Así pues, durante la gran crisis se nos muestra, una vez más la absoluta dependencia que la ciudad de El Puerto tenia de la Compañía Minera de Sierra Menera y La Compañía Siderúrgica del Mediterráneo, y la nula vinculación que existía entre la economía saguntina y los habitantes de El Puerto.

De hecho tuvo que ser el gobierno de la republica quien a través de la comisión permanente de las cortes (octubre de 1933) encargase a la CSM la fabricación de 25000 toneladas de vía férrea impidiendo así, el cierre definitivo de la factoría.

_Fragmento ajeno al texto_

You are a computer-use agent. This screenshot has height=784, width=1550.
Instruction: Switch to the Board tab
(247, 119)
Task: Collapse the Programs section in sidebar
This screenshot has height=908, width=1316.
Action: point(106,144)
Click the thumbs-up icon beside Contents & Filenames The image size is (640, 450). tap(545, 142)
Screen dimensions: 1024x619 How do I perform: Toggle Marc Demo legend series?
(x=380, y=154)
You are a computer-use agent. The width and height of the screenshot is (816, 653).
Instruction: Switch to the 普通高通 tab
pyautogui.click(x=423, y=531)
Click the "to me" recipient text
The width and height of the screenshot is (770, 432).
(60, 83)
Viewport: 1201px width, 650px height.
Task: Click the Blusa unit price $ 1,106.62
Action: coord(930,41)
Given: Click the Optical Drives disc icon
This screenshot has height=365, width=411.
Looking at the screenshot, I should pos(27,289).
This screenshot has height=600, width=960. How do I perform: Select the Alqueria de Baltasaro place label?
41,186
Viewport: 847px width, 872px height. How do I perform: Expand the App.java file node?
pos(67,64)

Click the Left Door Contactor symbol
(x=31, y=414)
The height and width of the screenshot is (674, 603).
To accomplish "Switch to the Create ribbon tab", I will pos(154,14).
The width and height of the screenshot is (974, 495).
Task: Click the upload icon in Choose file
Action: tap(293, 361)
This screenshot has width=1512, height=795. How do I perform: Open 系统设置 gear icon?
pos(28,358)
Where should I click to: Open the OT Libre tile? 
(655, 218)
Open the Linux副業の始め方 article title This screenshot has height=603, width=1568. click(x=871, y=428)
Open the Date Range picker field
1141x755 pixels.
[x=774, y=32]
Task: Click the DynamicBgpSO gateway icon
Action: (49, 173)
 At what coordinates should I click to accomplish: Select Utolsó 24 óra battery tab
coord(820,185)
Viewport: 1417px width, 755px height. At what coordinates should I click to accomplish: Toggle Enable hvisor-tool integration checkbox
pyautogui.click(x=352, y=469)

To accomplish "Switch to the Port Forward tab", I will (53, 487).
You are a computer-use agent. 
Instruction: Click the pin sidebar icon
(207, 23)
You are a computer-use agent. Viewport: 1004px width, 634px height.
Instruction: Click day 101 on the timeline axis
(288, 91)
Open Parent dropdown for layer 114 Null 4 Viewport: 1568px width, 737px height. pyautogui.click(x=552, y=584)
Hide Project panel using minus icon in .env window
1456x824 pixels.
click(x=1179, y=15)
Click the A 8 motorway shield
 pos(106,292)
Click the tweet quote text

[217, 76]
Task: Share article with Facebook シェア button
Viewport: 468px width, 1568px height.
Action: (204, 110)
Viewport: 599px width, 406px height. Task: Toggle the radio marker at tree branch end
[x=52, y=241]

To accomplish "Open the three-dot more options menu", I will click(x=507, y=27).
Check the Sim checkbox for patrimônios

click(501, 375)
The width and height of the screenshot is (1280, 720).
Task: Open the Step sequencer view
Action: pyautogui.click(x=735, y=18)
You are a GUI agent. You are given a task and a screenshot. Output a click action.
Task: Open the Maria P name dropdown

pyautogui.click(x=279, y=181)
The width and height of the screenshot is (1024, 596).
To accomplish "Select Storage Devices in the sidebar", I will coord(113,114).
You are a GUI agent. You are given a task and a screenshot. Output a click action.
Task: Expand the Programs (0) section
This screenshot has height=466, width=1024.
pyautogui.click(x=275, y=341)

Por otra parte, el Ayuntamiento siguió durante todo este periodo mostrando la misma dejación de funciones que había manifestado anteriormente. Como muestra pondremos el ejemplo de la “no titularidad publica” de Avenidas (como la Alameda) o las plazas. Así nos lo demuestra la lectura del estudio de J. Martín Martínez quien refiriéndose a este asunto escribe: “…Un hecho curioso es que, al igual que la Alameda, estas plazas mantuvieron un carácter privado hasta muy tarde. Este hecho viene dado por haber sido formadas en terrenos privados sin ninguna intervención municipal, y no pesar sobre ellas, las servidumbres más asumidas históricamente, que afectan a las calles”. Y más tarde continua diciendo: “La única plaza que, junto a la de Luis Cendoya, tuvo carácter municipal desde un principio, fue la plaza de Joaquín Rodrigo, pero no porque el Ayuntamiento la adquiriese, sino porque el propietario de los terrenos los cedió en 1930 con tal fin”.

Se manifiesta pues, una vez más, una constante histórica: en muchas ocasiones el Ayuntamiento de Sagunto ha cobrado arbitrios a los ciudadanos de El Puerto por unos servicios que ni siquiera ha prestado.